Dopo sessioni di allenamento nel corso di quasi due anni e mezzo, le reti neurali sono state sufficientemente pronte nell’individuare quali segnali cerebrali erano legati a specifici comandi muscolari e come trasmetterli all’arto robotico. Non solo la rete neurale ha consentito al paziente di muovere il braccio robotico con maggiore accuratezza e minor ritardo rispetto ai sistemi esistenti, ma lo ha fatto ancora meglio quando i ricercatori hanno lasciato che si allenasse da sola: cioè, la rete neurale risultava essere in grado di insegnare a sé stessa quali segnali del cervello corrispondevano a quali movimenti del braccio in modo più efficace senza alcun suggerimento da parte dei ricercatori.
Con la rete neurale, il soggetto è stato in grado di raccogliere e manipolare tre piccoli oggetti con la mano robotica, un’abilità che è facilmente data per scontata ma spesso sfugge a coloro che si affidano ad arti protesici nella vita quotidiana.
Le nuove protesi non limitano l'attività sportiva

Protesi dotate di tatto

Oltre a simulare i movimenti della parte del corpo interessata, sia essa una mano, una gamba o un ginocchio, le protesi del futuro riusciranno a ricreare anche la sensazione, per chi la usa, di toccare e sentire.
Ad esempio, la ricerca sta già lavorando per creare una pelle sintetica e intelligente – con sensori incorporati – che simuli il feedback tattile della pelle umana, rendendo possibile sentire la pressione, la temperatura e anche l’umidità. Ma in che modo si potrebbe alimentare un materiale tanto futuristico? Un gruppo di ricercatori dell’Università di Glasgow, nel Regno Unito, ha messo a punto una versione che sfrutterebbe i raggi del sole per alimentare quei sensori che consentono alla pelle elettronica di imitare quella umana.
Protesi di mano sensibili al tatto
Producendo la propria energia da una fonte naturale, secondo i tecnici, la pelle elettronica potrebbe funzionare meglio di altri materiali simili alimentati da batterie o collegati ad una fonte di alimentazione che ne limita la portabilità, e si tratta chiaramente una caratteristica fondamentale per qualsiasi protesi touch o robotica sensibile al movimento. La squadra di tecnici ha sovrapposto uno strato di cellule fotovoltaiche elettrogene al dorso di una mano protesica sulla quale sono stati aggiunti dei sensori. Questi sensori sono stati realizzati in grafene, un materiale flessibile più forte dell’acciaio, elettricamente conduttivo e trasparente. Il team ha poi incaricato la mano di eseguire esercizi quali afferrare oggetti morbidi, operazione riuscita con successo.
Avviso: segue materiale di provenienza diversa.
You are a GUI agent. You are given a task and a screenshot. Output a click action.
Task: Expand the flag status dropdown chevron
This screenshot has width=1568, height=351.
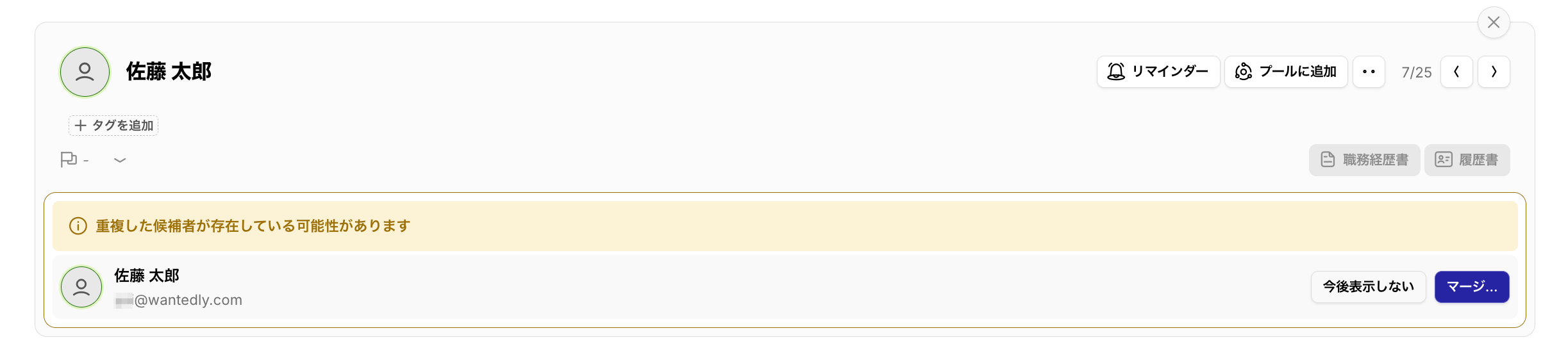120,160
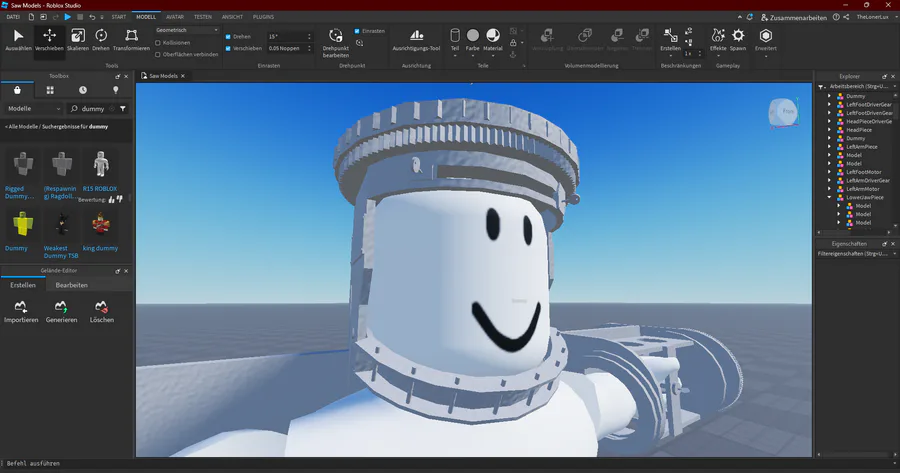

La mano bionica italiana con il senso del tatto

Tra le realizzazioni più innovative in tema di protesi dotate di senso del tatto c’è quella creata per Almerina Mascarello che oggi è la prima donna con una mano bionica che dispone della sensazione del tatto. L’intervento è stato eseguito al Policlinico Gemelli su tecnologia dell’Università di Pisa.

Almerina Mascarello, 55 anni, ha perso la mano sinistra e parte dell’avambraccio in un incidente vent’anni fa ed è stata scelta come uno dei soggetti sottoposti a test medici per il nuovo tipo di protesi.

Esercizi come le gambe divaricate sarebbero stati più complessi con protesi di vecchie generazioni
I ricercatori hanno equipaggiato la Mascarello con l’arto artificiale, che permette un movimento completo delle dita ed è fornito di falangi morbide e tattili, e di uno zaino da indossare che contiene un piccolo computer. Quando le dita della mano bionica toccano qualcosa, i segnali che generano vengono inviati al computer che poi elabora le informazioni e le trasmette al suo cervello tramite elettrodi collegati ai nervi del suo braccio.